Records to process:
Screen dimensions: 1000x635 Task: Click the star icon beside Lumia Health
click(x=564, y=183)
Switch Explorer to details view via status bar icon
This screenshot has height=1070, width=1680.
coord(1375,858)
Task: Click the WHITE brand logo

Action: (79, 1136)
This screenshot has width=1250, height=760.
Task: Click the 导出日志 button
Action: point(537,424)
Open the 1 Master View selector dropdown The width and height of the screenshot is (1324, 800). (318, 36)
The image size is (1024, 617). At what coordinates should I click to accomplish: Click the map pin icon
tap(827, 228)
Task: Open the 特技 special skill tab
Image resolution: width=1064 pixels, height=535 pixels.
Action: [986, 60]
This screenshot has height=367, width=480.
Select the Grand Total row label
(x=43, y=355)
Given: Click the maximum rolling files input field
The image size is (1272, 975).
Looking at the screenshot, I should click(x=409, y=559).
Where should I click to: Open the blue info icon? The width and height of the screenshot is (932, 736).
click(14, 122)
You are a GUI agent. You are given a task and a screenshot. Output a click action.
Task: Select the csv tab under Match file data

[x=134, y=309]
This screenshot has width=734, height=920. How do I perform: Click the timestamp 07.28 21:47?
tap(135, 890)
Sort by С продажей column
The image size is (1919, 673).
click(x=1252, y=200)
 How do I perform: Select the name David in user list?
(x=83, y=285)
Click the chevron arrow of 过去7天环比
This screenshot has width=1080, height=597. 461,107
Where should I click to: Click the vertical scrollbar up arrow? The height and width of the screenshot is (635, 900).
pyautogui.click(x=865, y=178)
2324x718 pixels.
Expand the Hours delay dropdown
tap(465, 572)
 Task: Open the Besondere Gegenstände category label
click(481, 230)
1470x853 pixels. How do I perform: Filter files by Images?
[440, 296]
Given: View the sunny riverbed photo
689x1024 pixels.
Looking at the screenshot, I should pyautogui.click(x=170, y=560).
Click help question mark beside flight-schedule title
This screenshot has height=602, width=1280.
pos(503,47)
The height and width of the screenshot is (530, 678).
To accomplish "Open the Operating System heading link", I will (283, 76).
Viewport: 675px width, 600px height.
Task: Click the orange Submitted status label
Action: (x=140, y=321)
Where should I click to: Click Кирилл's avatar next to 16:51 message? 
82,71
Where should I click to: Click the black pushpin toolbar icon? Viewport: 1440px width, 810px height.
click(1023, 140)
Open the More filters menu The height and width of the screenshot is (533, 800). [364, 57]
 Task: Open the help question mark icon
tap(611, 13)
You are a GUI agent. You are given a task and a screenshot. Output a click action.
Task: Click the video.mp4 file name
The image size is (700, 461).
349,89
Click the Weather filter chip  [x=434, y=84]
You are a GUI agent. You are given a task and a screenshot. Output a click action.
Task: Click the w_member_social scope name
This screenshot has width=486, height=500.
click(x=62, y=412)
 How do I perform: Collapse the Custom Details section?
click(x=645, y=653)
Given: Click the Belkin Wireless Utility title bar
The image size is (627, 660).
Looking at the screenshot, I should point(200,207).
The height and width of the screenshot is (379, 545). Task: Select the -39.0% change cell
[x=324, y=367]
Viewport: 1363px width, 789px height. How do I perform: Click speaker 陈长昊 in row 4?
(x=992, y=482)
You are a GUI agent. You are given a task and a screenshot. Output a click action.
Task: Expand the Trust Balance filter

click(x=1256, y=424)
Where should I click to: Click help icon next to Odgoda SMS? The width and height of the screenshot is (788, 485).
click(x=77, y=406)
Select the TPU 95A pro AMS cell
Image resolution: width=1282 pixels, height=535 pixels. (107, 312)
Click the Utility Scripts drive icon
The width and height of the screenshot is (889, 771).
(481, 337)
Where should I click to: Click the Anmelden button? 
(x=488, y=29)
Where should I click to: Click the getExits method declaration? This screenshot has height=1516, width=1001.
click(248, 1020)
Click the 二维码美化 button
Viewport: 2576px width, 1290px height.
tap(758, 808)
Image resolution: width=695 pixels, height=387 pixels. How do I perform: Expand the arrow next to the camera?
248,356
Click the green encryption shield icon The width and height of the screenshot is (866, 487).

What the exercise asks:
Could you format the stretch of data above, from the line containing "Open the 1 Master" through the line containing "Action: [986, 60]", as a JSON list of strings, one string per line, with any blank lines left out?

Output of the exercise:
[
  "Open the 1 Master View selector dropdown The width and height of the screenshot is (1324, 800). (318, 36)",
  "The image size is (1024, 617). At what coordinates should I click to accomplish: Click the map pin icon",
  "tap(827, 228)",
  "Task: Open the 特技 special skill tab",
  "Image resolution: width=1064 pixels, height=535 pixels.",
  "Action: [986, 60]"
]